Ketum AFI Desak BK DPRD Kota Bekasi Copot Oknum Dewan Penjual Aspirasi Rakyat
Surat Ketua DPC PDIP Kabupaten Karawang, Karda Wiranta
Kabartiga.com, Bekasi – Aroma gratifikasi proyek aspirasi yang melibatkan lima nama anggota fraksi PDI Perjuang DPRD Kota Bekasi, semakin terendus.
Adanya bantahan klarifikasi Ketua DPC PDI Perjuangan Kabupaten Karawang, Karda Wiranta atas keterangan tertulisnya dalam surat penagihan hutang kepada lima anggota fraksi PDI Perjuang itu, pasalnya menjadi bukti semakin kentalnya konspirasi antara lima anggota fraksi PDIP dan Karda Wiranta dalam menggadaikan aspirasi rakyat.
Ketua Aliansi Forum Independen (AFI), Rici Ramdani menyatakan, kajiannya atas kasus yang melibatkan lima nama anggota DPRD Kota Bekasi itu semakin kental, dengan pernyataan yang dikeluarkan Karda Wiranta, bahwa surat tersebut hoax dan telah diselesaikan (clear).

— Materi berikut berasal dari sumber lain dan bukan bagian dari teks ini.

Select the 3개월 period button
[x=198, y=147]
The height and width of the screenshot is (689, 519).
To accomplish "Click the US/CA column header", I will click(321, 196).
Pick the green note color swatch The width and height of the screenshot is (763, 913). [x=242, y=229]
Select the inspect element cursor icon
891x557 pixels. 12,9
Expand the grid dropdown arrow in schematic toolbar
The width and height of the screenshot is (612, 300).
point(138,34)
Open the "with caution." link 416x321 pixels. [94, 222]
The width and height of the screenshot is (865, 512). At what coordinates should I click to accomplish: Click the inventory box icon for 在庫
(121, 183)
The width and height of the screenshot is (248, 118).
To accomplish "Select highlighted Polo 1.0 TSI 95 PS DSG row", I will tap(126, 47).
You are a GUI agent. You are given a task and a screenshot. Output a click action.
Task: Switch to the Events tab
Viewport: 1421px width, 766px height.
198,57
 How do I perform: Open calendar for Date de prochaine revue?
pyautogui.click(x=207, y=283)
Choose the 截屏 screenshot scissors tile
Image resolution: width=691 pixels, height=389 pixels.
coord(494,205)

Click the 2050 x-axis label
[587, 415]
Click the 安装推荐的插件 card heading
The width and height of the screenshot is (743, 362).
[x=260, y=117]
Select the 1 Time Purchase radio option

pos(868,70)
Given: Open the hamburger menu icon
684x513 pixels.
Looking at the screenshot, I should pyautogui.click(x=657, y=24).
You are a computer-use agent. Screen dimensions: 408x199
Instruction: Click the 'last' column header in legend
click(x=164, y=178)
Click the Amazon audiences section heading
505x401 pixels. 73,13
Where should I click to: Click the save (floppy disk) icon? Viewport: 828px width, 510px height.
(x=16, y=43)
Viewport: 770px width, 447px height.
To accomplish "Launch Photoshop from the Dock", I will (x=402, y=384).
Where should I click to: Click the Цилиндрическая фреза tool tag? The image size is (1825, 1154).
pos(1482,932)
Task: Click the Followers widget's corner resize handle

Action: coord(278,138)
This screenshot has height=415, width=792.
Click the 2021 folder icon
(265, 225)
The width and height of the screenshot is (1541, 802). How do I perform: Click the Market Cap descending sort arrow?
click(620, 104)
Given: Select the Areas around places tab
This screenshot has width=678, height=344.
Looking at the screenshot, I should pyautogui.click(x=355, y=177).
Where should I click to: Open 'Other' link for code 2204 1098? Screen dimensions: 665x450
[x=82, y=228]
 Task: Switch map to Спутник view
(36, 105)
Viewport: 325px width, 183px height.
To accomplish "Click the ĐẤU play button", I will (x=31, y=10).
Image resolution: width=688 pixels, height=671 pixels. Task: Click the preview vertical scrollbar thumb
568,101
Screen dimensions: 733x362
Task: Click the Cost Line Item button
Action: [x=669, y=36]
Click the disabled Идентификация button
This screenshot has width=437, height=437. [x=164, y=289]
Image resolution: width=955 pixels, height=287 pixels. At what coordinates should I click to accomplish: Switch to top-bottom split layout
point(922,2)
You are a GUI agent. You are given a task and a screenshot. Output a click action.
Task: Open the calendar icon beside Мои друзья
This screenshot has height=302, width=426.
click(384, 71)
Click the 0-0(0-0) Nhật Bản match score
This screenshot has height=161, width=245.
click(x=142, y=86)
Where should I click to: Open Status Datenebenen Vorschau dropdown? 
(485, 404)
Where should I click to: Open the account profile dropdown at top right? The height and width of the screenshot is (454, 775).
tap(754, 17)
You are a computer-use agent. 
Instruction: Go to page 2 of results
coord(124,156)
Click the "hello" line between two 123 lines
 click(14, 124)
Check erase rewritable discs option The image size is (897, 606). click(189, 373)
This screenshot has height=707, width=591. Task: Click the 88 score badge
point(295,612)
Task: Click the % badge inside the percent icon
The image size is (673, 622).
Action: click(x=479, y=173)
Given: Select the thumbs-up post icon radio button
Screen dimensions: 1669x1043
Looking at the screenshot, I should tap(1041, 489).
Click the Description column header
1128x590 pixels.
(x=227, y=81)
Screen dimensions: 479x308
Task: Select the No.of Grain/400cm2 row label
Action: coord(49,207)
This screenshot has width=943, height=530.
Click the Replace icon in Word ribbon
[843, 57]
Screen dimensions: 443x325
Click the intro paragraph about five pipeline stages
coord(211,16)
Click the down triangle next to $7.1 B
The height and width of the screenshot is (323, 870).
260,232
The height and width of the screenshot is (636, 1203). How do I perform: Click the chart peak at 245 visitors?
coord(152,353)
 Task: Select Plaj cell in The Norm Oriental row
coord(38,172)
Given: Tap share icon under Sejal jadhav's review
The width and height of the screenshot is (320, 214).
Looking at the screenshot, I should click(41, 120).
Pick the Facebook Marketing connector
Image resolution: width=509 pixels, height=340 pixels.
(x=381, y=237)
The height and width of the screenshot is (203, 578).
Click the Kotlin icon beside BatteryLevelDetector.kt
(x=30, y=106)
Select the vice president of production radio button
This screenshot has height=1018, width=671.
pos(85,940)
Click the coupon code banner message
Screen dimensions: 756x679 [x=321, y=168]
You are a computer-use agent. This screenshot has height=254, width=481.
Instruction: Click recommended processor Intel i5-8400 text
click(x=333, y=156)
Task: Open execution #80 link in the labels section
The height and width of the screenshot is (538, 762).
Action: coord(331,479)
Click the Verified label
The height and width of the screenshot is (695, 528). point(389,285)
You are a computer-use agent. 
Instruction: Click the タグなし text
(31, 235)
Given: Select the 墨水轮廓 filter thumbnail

“Namanya juga orang politik, pandai beretorika dan membalikan fakta. Karda sendiri menyatakan sudah clear, berarti ada kebenaran atas surat tagihan itu? Terus dia bilang itu hoax? Ini ada konspirasi antara anggota DPRD Kota Bekasi itu dan Karda. Ini sudah jelas ada indikasi Gratifikasi,” tandasnya.
Rici tidak mempermasalahkan jika itu adalah urusan hutang piutang. Namun dia sangat menyayangkan kutipan bahasa dalam surat yang dikeluarkan Karda, bahwa adanya perjanjian berupa proyek dari dana aspirasi kelima anggota fraksi PDIP DPRD Kota Bekasi.
“Kalau urusan hutang piutang, tidak masalah. Yang jadi permasalahannya kelima anggota dewan itu sudah menggadaikan amanah rakyat, untuk kepentingan pribadi mereka. Ini sudah jelas mencoreng nama baik DPRD Kota Bekasi,” pungkasnya.
Baca Juga
Ia tetap bersihkukuh untuk melangsungkan niatnya, jika Badan Kehormatan (BK) DPRD Kota Bekasi tidak merespon indikasi yang dilaporkan pihaknya untuk mencopot lima anggota asal fraksi PDI Perjuangan itu.
“Jika laporan kami tidak ditanggapi, kami akan menggelar aksi besar untuk mendesak BK mencopot oknum anggota dewan itu,” ungkap Rici kepada wartawan, Jumat (29/9/2017).
Sebelumnya, indikasi gratifikasi ini meluas akibat tersebarnya surat pernyataan Karda Wiranta, pada surat penagihan hutang sebesar Rp 350.000.000 kepada lima anggota fraksi PDIP DPRD Kota Bekasi.